La porte en bois se referma en un claquement sourd. Derrière moi l'auberge sinistrée et son personnel agité n'était plus que du passé et son confort désormais hors d'atteinte. La pluie tambourinait avec force sur les pavés de pierre blanche. Les lampions rouges, suspendus à des cordes tendues entre les bâtiments, diffusaient une lueur douce et vacillante qui peignait les murs de bois de la ruelle de teintes pourpres et écarlates.

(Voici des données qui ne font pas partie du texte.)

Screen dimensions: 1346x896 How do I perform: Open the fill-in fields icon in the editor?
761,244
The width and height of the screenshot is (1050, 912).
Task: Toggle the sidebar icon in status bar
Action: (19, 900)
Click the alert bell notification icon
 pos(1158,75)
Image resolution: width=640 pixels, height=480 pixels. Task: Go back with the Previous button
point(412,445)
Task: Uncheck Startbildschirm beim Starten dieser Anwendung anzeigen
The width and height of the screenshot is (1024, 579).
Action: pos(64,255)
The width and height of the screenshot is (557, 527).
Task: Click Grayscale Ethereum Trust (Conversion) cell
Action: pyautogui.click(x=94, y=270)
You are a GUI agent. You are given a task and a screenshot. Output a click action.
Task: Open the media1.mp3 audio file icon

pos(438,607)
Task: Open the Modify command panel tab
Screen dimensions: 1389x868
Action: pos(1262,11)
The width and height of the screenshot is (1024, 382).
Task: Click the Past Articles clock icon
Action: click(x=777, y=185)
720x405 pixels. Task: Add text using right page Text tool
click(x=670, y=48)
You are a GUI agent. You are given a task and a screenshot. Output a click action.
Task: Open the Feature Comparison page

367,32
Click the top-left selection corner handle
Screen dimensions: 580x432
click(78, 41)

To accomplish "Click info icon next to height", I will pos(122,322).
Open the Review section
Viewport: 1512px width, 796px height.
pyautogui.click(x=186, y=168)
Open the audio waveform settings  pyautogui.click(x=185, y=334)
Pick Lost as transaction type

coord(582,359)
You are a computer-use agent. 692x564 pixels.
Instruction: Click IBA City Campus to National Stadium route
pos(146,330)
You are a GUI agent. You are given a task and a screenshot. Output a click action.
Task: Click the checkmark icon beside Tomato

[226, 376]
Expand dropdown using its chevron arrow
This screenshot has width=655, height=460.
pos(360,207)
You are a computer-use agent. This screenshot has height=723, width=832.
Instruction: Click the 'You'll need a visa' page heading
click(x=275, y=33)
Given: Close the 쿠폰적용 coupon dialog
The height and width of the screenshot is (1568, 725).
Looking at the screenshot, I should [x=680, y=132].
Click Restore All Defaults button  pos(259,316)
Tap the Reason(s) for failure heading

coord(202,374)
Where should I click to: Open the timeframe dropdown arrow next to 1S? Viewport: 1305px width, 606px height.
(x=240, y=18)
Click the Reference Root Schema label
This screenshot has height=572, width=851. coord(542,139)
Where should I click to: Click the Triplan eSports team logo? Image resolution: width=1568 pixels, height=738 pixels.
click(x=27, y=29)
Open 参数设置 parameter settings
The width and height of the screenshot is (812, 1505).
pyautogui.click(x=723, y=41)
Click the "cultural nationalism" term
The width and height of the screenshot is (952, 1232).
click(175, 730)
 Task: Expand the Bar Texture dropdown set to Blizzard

Je restai là, immobile, laissant les gouttes de pluie ruisseler sur mon visage et mes vêtements sales et plein de cendres. L'air était frais, presque mordant, avec une odeur de terre humide, de mousse et de végétation détrempée. Le murmure distant de l'eau tombant sur les toits créait une mélodie apaisante, en contraste avec le tumulte de mes pensées.

Les minutes s'écoulèrent lentement sans que je ne bouge. La pluie, qui était d'abord battante, faiblit peu à peu jusqu'à devenir un simple voile humide. Une brume légère s'était levée, flottant doucement au-dessus des pavés, me donnant l'impression que tout était éthéré dans la ruelle sombre. Je frissonnai légèrement, tirant la cape qui avait été à Astríon plus étroitement autour de moi.

Je n'avais pas la moindre idée de ce que je devais faire désormais. Je pensais brièvement à la liberté dont je jouissais maintenant, mais elle me laissait un goût amer. J'étais inquiet. Solgar et Sorèn auraient dû être dans l'auberge, mais ce n'était pas le cas. Quand bien même, s'ils étaient sortis, pourquoi n'étaient-ils pas revenus ? Est-ce que Astrìon allait bien ? N'avait-il pas vaincu Quæri ? Pourquoi n'était-il pas revenu me chercher, lui qui m'avait promis de s'occuper de moi ? Je ne côtoyais mes nouveaux compagnons que depuis trois jours, mais cela ne correspondait pas à ce que je savais d'eux.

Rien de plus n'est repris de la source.